Which Language Has The Most Words?
The question of which language has the most words is a shockingly controversial one — even linguists themselves often try to steer clear of this debate. Yet when we begin to compare languages, the search to find out which one has the most words becomes inevitable. Despite its seeming simplicity, this is no easy question, and trying to answer it is an ambitious undertaking.
Can We Rely On Dictionaries To Find Out Which Language Has The Most Words?
If we were to base our answer solely on the strict number of dictionary entries, English is among the largest languages by word count. It has more than 200,000 words in the Oxford English Dictionary, including 171,476 words in use and 47,156 obsolete words.
This is largely due to invasions of England by the Vikings and then the Normans, as well as colonization and waves of exploration that supplemented the English vocabulary with multitudes of foreign words. Today, with English used as the lingua franca in our global world, new words are being added every day.
Meanwhile, French — for which the dictionary Larousse lists some 59,000 words — appears at first glance to be a language with a much smaller vocabulary. But is it that simple? The fact that words commonly used for years such as burrata, yuzu or covoiturer only recently entered Larousse casts doubt on the idea that dictionaries should be the most valid reference for our measuring. For instance, the dictionary Littré has 132,000 active words, which is more than double the number of entries in Larousse, even though they’re for the same language. And these dictionaries are limited to one country’s words, but French is used far beyond the borders of France. Surely the listings for French would differ between dictionaries made in Québec versus Togo.
Now it’s obvious that this measurement, supposedly a straightforward numbers game, is more complex when you really dig in. But let’s not give up yet!
Is There Another Way To Measure?
If attempting to find the total number of words is complicated, we can still seek an answer another way. Perhaps a language’s capacity to describe, through its vocabulary and idiomatic expressions, is a better measure of breadth.
At the heart of this controversy is the debate over what a word actually is. According to Merriam-Webster, a word is “a speech sound or series of speech sounds that symbolizes and communicates a meaning usually without being divisible into smaller units capable of independent use.” Linguists go a step further and call these smallest meaning-producing units morphemes. Since a word is often constructed of several morphemes — some of which are words in themselves — it can often be difficult to establish firm boundaries between words.
Should we take into account the changes resulting from the inflection of verb roots as different words? This is the case with beso, besito, besar (kiss, peck on the cheek, embrace) in Spanish. A secondary question arises due to the fact that one word can have multiple meanings. There are countless of these in English: the word walk, for example, refers to both the verb (to walk) and the noun (a walk).

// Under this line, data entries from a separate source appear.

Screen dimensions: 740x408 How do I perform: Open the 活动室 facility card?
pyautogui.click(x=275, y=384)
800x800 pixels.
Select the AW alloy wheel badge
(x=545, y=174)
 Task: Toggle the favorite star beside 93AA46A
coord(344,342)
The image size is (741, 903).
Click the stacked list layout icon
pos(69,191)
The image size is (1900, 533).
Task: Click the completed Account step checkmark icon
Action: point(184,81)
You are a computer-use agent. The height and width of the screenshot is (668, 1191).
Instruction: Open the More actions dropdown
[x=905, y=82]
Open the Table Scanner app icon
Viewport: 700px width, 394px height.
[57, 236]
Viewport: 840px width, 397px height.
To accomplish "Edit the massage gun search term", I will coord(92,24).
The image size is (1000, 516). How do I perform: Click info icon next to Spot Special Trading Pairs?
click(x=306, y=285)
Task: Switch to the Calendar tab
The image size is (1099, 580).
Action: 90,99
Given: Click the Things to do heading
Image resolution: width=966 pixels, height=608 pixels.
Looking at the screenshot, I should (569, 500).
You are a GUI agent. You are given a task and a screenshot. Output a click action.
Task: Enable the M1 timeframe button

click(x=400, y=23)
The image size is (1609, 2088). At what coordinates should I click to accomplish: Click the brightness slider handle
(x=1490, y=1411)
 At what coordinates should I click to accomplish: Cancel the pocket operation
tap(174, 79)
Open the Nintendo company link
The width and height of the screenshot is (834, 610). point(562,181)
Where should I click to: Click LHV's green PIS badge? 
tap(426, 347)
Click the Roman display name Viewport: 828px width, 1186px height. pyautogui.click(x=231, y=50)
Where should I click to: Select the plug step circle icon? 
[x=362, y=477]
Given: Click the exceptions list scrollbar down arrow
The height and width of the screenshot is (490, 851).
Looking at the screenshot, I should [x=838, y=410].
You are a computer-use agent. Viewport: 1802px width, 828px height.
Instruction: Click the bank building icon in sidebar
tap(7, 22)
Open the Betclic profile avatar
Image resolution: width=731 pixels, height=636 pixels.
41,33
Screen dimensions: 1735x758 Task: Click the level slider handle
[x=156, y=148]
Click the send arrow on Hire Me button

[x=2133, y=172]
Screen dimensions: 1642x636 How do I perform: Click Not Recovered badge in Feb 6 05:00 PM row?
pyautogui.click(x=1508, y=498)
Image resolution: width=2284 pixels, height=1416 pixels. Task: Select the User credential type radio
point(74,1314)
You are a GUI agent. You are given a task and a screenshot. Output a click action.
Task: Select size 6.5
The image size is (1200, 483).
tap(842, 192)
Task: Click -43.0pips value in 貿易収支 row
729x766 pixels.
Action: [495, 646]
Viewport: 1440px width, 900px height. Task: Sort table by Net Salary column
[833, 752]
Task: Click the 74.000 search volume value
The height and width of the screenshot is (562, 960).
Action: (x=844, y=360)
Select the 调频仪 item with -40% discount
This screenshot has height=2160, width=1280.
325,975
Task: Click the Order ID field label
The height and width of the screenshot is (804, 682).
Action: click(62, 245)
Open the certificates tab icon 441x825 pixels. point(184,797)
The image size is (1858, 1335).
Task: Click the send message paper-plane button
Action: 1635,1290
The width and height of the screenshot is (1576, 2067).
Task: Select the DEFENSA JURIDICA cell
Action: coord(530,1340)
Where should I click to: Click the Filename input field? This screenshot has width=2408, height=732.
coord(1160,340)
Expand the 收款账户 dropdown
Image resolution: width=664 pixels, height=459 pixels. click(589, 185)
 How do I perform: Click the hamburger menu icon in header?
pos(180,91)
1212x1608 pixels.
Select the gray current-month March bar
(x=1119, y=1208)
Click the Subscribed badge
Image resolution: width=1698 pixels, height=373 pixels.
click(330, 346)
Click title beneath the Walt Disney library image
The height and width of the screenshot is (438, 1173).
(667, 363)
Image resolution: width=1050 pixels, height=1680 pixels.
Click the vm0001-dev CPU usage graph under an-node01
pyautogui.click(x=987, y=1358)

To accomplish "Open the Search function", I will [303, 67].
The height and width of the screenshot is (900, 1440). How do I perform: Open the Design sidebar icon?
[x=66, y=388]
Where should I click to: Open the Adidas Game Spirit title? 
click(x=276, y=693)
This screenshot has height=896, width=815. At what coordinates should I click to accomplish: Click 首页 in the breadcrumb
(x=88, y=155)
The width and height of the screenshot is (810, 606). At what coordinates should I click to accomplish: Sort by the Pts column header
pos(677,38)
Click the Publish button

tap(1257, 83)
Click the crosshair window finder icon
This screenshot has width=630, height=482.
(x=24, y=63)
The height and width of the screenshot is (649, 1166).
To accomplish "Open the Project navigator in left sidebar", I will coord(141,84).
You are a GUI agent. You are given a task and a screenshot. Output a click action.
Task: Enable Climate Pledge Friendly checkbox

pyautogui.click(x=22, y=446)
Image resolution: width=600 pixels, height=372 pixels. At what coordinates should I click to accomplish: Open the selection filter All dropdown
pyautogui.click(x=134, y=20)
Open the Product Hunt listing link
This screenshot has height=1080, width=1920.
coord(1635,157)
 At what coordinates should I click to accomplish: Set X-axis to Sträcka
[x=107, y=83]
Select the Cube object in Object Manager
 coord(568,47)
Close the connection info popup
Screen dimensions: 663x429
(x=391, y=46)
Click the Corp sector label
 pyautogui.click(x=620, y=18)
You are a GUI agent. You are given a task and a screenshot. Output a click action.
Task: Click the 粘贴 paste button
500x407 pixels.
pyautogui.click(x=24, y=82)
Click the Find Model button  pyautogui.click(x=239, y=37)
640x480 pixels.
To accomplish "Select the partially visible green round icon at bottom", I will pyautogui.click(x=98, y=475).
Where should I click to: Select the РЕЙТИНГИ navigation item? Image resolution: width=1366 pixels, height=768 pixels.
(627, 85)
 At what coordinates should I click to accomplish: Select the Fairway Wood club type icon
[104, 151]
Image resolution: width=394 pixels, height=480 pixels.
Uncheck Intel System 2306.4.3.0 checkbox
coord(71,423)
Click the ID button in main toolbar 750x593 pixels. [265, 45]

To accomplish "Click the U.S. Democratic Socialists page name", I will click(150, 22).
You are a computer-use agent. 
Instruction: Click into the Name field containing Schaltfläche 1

Furthermore, some languages make it common practice to create new words by joining other words together. German, with its many Lego-like composite nouns, is a typical case. But can we really say that the simple linking of two nouns forms an entirely new word? Is Unabhängigkeitserklärung, which translates as “declaration of independence,” a whole new word when it’s merely composed of two commonplace words?
Similarly, Turkish, an agglutinative language, allows the construction of words from many suffixes stuck together. The very colorful muvaffakiyetsizleştiricileştiriveremeyebileceklerimizdenmişsinizcesine, which means “as though you are from those whom we may not be able to easily make into a maker of unsuccessful ones,” has 70 letters. Should we regard it as a separate entry, or count it solely on the root word muvaffakiyet (success)?
What About Languages That Use Other Writing Systems?
The problem gets worse for languages where combinations are necessary. The Chinese aren’t concerned about the concept of a word because the basic unit is a character (or a logogram, from a technical perspective). It is its use, combined with another logogram, that creates meaning. 中国 (Zhōngguó) is the word for China. “Empire of the Middle,” although more colorful, is only a literal translation of each character, yet it combines the words middle and empire. Does this mean that Zhōngguó is not a word in its own right?
Rather than measuring languages against one other, why don’t we ask how foreign languages enrich one another? So, while English is a clear contender for having the most words and German and Turkish have a large capacity for infinite combinations, all languages end up influencing others. Each of them represents a unique universe, comparable to a piece of a puzzle in which every language contributes towards completing the big picture. Perhaps a more enlightening exercise than counting words would be to ask this: How many languages do you need to speak before you can convey the full range of human experience?